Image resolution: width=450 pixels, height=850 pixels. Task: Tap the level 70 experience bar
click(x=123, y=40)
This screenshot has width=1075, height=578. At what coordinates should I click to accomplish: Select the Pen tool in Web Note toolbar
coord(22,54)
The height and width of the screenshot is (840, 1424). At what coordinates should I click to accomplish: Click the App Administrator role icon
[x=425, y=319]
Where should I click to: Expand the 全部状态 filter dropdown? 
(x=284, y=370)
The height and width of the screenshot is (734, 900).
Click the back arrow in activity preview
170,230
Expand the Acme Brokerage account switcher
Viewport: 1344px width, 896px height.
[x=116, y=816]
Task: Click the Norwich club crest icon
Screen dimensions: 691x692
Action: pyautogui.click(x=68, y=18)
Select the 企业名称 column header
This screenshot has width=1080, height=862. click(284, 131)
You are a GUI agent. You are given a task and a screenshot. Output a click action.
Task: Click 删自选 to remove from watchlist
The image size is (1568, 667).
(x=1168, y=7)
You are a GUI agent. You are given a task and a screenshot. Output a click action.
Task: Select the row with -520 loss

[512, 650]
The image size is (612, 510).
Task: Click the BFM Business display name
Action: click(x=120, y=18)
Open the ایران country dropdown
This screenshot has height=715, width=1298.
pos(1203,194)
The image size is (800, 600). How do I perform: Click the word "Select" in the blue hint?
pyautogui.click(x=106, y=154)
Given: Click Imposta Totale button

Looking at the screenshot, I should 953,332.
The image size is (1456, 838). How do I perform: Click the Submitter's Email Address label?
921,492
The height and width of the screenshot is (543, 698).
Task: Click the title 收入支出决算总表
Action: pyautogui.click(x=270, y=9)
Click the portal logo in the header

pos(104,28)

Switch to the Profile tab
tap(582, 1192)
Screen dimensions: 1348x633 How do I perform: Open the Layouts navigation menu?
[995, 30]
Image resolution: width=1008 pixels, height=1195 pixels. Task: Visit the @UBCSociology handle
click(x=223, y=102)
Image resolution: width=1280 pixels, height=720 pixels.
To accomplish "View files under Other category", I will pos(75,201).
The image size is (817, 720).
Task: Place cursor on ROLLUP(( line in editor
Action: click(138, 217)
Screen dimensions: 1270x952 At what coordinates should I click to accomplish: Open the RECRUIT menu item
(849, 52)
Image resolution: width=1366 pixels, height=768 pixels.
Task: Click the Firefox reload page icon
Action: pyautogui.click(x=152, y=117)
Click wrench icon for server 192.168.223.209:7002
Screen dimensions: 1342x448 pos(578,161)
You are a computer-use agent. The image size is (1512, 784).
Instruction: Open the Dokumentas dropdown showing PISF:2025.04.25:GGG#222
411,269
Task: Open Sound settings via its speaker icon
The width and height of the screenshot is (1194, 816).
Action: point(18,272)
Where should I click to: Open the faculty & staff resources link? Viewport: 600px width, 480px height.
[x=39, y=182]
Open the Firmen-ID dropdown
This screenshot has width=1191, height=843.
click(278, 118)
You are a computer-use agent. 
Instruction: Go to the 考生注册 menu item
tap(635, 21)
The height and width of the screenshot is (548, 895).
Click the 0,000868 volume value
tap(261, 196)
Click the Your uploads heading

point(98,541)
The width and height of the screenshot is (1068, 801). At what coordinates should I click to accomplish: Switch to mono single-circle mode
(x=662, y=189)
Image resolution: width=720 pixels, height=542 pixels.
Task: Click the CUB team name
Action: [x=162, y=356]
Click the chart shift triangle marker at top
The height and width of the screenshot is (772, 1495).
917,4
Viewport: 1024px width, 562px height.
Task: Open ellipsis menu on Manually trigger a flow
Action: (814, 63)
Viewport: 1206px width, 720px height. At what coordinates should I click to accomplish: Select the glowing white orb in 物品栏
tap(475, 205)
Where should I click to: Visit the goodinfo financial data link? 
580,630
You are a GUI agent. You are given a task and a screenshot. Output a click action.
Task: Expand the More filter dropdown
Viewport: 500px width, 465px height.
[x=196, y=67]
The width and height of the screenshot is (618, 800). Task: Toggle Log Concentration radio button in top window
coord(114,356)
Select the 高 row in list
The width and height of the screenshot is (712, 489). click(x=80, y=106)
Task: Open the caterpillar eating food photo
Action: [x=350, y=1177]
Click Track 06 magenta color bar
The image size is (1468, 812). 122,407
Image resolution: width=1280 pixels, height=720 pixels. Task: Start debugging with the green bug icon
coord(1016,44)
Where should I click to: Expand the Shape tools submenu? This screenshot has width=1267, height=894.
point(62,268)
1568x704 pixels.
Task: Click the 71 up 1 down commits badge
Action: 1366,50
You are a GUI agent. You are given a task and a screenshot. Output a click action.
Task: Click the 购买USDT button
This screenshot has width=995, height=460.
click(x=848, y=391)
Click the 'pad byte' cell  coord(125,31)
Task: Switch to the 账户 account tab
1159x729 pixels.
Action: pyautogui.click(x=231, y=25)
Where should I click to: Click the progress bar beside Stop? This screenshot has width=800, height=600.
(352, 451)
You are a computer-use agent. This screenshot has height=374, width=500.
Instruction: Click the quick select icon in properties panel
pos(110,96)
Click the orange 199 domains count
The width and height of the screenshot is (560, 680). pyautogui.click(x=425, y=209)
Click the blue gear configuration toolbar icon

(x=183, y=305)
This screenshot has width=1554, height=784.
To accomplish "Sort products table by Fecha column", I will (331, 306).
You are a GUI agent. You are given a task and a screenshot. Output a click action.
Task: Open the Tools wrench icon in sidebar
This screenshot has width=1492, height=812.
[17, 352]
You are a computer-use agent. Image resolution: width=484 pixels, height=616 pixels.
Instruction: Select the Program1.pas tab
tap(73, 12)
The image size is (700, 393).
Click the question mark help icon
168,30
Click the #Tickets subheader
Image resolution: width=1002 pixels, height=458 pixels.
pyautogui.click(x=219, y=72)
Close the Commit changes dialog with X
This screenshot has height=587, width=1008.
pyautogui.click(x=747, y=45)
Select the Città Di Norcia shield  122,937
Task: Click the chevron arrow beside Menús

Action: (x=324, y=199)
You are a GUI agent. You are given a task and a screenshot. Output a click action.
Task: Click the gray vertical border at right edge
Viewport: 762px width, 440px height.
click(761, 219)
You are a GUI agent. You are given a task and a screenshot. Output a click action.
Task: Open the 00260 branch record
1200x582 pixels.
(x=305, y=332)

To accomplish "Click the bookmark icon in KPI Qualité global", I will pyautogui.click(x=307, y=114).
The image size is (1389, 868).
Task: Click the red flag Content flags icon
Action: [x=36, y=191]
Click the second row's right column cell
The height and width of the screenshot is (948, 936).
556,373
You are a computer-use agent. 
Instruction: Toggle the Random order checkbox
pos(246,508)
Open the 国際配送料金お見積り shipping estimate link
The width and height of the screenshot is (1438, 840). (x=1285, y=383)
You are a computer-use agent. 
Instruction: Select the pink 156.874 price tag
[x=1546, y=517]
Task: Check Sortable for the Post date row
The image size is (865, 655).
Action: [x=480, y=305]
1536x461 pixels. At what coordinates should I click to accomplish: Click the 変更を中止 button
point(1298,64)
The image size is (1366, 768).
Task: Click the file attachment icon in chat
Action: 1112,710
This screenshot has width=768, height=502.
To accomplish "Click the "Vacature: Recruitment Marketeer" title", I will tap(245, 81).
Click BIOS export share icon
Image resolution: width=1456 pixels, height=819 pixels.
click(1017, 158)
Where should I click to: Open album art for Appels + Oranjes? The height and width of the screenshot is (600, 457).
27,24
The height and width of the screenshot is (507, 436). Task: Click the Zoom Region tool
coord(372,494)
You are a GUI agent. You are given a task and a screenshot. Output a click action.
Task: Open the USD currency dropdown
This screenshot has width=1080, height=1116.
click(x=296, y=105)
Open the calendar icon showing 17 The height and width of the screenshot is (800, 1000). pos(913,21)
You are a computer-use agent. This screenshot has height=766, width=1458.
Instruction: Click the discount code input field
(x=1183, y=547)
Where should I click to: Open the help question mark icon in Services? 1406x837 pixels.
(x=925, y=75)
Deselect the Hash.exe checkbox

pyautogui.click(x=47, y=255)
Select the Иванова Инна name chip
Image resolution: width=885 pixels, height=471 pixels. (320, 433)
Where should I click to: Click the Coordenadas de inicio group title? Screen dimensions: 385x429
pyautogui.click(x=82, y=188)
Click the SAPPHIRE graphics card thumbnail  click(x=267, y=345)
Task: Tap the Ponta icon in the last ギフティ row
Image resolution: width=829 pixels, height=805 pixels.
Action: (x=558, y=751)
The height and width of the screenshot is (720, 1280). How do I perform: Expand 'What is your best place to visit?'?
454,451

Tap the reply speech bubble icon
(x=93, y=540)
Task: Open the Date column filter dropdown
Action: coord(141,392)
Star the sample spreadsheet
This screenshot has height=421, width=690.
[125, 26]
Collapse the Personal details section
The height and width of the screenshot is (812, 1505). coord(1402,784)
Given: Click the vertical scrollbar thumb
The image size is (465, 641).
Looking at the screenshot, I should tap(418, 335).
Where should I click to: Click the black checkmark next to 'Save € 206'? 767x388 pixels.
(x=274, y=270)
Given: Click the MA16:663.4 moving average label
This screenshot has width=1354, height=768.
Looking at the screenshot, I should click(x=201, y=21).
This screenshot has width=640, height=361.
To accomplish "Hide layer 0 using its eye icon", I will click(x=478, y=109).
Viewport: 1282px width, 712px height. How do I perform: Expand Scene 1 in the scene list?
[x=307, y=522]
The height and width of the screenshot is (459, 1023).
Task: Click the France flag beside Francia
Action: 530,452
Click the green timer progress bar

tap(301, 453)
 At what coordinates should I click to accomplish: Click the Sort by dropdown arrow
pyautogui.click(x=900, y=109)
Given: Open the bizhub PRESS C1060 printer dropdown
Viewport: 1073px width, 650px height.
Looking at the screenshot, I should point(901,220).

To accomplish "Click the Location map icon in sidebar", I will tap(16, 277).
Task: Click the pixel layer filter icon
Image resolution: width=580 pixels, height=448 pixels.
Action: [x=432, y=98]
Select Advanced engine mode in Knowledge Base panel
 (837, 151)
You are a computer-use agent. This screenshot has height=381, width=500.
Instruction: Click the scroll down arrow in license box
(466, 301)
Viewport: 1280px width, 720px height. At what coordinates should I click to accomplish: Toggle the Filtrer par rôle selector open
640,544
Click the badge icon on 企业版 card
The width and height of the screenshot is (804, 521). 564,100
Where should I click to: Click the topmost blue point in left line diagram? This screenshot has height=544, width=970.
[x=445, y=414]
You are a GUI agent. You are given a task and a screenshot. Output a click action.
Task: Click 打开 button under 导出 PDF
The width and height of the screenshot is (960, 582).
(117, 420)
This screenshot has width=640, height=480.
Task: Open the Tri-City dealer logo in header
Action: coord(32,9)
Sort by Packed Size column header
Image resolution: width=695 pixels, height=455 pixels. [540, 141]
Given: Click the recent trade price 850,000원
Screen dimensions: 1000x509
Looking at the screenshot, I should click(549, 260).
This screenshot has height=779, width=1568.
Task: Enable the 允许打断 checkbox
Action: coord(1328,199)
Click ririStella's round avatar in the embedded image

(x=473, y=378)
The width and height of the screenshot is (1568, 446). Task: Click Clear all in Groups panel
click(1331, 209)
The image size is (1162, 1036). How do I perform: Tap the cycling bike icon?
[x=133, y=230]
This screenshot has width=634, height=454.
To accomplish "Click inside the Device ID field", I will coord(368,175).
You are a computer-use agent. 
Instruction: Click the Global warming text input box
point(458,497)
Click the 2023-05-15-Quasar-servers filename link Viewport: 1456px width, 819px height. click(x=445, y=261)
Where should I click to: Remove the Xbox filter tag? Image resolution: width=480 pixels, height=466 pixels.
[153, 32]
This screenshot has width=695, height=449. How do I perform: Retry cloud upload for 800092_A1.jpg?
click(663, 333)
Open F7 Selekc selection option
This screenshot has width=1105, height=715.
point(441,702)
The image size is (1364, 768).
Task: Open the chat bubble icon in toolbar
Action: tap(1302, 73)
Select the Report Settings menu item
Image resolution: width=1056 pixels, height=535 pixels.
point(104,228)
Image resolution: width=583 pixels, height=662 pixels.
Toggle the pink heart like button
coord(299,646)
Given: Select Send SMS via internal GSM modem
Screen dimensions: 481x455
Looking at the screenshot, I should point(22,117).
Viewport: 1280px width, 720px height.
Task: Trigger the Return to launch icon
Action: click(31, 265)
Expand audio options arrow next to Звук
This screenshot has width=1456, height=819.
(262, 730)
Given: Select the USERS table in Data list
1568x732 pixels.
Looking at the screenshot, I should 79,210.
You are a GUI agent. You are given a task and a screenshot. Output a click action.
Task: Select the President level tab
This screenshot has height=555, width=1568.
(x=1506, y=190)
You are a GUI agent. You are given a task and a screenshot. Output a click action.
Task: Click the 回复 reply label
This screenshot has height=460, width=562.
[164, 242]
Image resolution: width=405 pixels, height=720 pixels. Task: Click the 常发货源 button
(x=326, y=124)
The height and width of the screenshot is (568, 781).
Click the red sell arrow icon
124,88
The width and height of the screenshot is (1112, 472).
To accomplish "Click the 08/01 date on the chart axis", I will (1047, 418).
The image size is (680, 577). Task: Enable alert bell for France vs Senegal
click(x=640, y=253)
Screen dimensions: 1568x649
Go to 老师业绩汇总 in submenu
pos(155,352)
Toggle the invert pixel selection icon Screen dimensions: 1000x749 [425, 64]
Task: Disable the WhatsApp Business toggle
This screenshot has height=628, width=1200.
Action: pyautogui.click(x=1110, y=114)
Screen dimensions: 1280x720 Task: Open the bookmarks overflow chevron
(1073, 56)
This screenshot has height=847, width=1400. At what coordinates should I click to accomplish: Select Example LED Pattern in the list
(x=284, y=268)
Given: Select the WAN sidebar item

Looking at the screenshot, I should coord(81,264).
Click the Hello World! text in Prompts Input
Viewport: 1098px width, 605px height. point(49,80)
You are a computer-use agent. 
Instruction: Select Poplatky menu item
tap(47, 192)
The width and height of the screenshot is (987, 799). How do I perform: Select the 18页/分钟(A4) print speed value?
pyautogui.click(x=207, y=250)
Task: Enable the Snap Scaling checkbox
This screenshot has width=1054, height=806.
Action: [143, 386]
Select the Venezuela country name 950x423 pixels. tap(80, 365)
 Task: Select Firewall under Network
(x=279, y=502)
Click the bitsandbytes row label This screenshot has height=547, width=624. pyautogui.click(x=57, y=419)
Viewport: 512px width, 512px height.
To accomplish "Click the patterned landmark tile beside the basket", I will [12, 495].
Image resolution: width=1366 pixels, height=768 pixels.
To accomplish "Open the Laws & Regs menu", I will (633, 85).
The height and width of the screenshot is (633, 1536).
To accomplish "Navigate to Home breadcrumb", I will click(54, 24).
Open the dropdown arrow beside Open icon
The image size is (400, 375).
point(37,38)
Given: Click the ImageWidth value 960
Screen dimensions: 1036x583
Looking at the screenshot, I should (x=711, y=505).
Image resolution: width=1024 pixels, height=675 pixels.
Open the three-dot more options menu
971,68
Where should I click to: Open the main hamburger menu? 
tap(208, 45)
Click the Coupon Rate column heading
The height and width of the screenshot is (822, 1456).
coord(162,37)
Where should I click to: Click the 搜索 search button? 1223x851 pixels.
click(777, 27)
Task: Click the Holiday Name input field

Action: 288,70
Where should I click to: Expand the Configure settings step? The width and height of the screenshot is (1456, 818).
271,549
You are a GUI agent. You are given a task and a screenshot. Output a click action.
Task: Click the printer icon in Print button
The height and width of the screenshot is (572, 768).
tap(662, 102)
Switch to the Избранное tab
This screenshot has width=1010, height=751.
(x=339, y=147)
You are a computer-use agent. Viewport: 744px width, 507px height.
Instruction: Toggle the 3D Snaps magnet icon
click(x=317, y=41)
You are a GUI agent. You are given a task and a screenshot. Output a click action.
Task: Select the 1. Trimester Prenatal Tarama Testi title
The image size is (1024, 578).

◆ ◆ ◆ ◆

■ TASK DETAILS
Report every line of the material above in which "account" appears.

■ FINISHED TASK
Expand the Acme Brokerage account switcher
Task: Switch to the 账户 account tab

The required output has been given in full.